[Supplied data]

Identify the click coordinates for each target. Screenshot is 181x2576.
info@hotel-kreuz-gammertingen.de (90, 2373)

[/Supplied data]
[Supplied data]

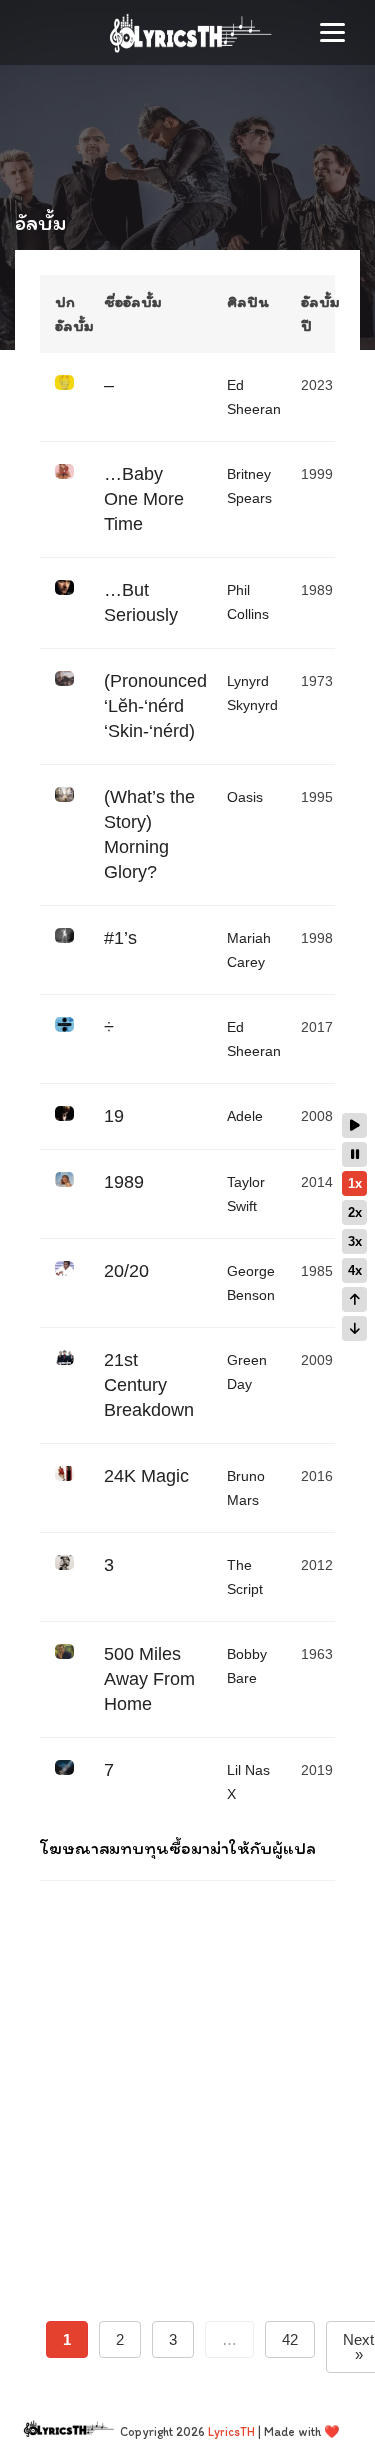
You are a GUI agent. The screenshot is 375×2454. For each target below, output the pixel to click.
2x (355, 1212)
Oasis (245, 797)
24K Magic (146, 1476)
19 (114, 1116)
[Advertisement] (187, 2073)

[/Supplied data]
[Supplied data]

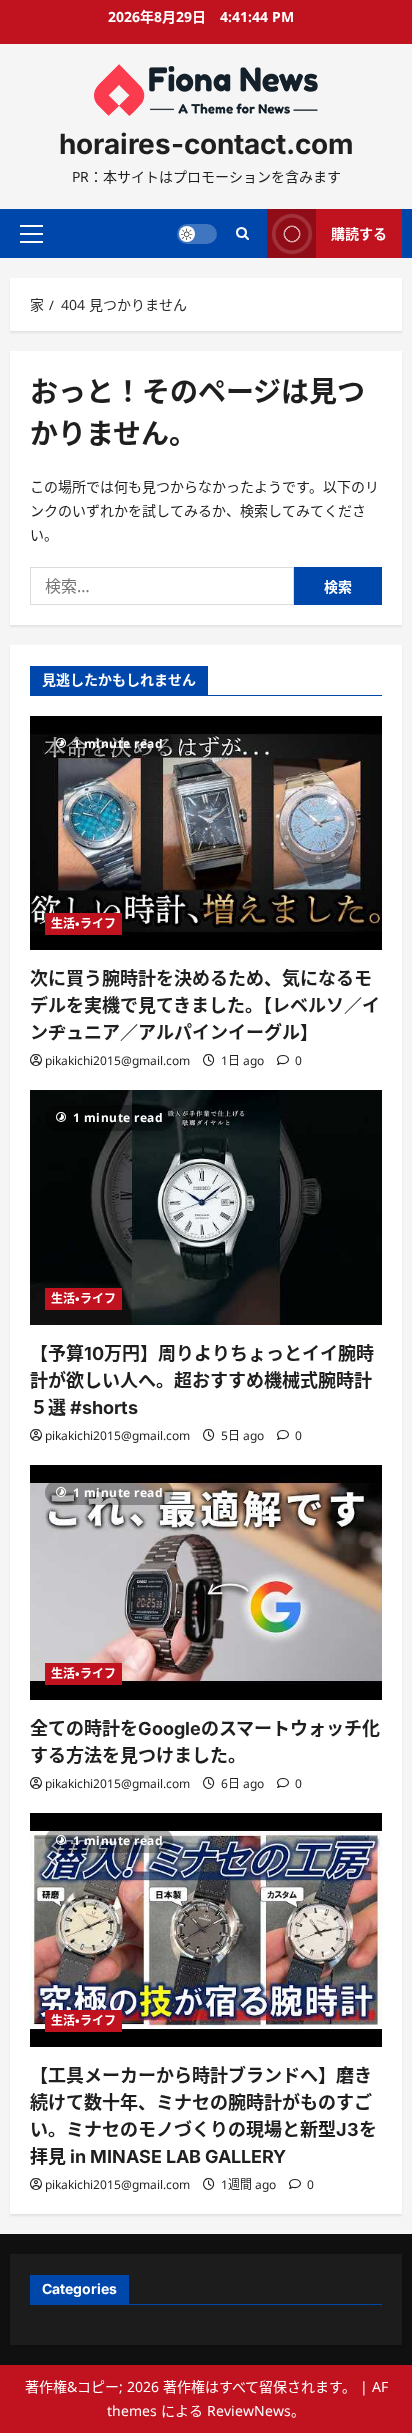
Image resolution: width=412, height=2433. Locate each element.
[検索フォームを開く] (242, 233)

[/Supplied data]

-- Task goal --
From the line holding "Identify the click" to the line holding "info@hotel-kreuz-gammertingen.de (90, 2373)", inclusive, restate each line above exactly as written.

-- Exercise response --
Identify the click coordinates for each target. Screenshot is 181x2576.
info@hotel-kreuz-gammertingen.de (90, 2373)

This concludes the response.